FamiliarphobiaPosted: September 2, 2009
“…in constantly searching for something new, i easily forget how good the greats really are.” -Sam Grawe, Editor-in-Chief, Dwell
Sam, of course, is right. As a musician, as an artist, concept manager, reader, film watcher… there’s always a push for the next thing. Who can i discover and share with friends? What’s the next trend? What’s the next movement? Always anticipating the new classics. To be a good chef, you have to keep your eyes open, maintain a childlike whatnot. Everything is the brilliant the first time- you’ve got to be ready for it. But the classics… i remember
Reading David Copperfield for the first time.
Hearing OK Computer and thinking “but this sounds like everything on the radio today”- then realizing its ten years old.
Seeing Luncheon of the Boating Party in person and only then understanding what the term “Master” means.
I’ve got this familiarphobia that distracts me from the great stuff. I skip on to the next thing and forget to remember and reflect.
Back in Nashville, i had a recurring musical experience. We would be at a friends house, spending time, hanging out, with an ipod shuffling in the background. Often, i would hear a song i didn’t recognize and think, “That’s new. That’s fresh. That’s classic- yet progressive.” and i would check out the ipod to find out what clever new artist i was discovering. And every time. Every time. It was the same band every time. The Beatles. Our friend Chris used to pull Frank Lloyd Wright books off his shelf and show me brilliant stuff- stuff i didn’t know was Frank Lloyd Wright but instantly recognized. Every house in america has a piece in it that was influenced by Wright. Every musician wants to respond to The Beatles whether they realize it or not.

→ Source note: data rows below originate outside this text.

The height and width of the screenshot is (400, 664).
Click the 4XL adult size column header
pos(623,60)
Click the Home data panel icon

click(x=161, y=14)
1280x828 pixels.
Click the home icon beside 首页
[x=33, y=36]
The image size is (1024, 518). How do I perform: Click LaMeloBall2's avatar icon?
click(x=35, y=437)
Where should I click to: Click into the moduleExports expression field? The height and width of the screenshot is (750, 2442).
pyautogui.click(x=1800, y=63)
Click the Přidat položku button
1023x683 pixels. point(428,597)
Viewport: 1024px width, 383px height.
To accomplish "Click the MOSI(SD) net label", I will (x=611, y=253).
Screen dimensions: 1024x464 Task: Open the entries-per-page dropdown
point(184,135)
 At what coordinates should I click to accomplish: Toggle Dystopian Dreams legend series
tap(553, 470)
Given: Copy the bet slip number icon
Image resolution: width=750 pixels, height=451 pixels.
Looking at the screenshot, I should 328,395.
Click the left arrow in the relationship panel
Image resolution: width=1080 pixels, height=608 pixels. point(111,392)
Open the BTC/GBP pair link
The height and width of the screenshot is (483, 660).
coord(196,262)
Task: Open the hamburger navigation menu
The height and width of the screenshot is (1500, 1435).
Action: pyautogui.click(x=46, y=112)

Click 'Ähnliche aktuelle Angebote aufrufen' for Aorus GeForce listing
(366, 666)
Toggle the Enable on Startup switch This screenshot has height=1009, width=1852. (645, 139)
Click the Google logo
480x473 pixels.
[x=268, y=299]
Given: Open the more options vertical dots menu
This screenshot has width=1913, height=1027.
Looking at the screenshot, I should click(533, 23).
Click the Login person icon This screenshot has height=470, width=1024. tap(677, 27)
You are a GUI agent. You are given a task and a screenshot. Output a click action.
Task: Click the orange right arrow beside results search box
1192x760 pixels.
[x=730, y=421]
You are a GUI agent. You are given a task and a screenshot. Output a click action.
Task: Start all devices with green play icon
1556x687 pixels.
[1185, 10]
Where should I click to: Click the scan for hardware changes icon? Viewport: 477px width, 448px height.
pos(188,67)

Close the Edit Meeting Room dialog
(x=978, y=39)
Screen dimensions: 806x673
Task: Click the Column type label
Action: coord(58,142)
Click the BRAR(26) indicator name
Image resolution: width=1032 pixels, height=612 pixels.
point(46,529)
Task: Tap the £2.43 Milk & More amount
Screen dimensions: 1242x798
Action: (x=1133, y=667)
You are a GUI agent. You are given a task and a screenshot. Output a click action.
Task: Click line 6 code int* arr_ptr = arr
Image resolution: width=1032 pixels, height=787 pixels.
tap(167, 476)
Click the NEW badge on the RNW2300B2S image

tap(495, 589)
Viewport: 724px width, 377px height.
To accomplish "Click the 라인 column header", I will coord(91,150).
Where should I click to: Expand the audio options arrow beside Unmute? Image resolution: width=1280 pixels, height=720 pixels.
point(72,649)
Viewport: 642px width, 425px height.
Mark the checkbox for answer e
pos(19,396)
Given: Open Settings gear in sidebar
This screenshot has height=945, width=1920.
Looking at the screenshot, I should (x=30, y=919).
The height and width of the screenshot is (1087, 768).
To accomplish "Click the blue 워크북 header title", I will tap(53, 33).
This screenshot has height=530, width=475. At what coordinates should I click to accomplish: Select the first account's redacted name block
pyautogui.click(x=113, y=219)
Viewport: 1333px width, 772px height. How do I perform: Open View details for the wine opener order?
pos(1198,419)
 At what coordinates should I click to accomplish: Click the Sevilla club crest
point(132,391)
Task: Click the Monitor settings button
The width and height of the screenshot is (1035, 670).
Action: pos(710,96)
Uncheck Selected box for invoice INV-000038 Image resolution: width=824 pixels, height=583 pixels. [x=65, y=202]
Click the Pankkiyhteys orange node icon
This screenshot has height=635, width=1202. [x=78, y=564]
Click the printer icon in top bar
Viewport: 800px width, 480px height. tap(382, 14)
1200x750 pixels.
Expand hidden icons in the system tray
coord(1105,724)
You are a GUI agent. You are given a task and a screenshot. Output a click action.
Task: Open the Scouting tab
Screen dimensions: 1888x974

I subscribe (its dirt cheap) to the idea that art, all art, books, music, visual arts, all of it is a conversation. If you produce on any level, you take part in the conversation of your medium and you want to have something to say, something smart. You want to contribute to the conversation. You want to take the conversation further. What did Clapton say? “What do i do now?” in despair after seeing Hendrix live for the first time. Encouraging though, that Clapton would feel that way. Because if he can feel like he has nothing to say, then go on to write She’s Waiting… Well, then.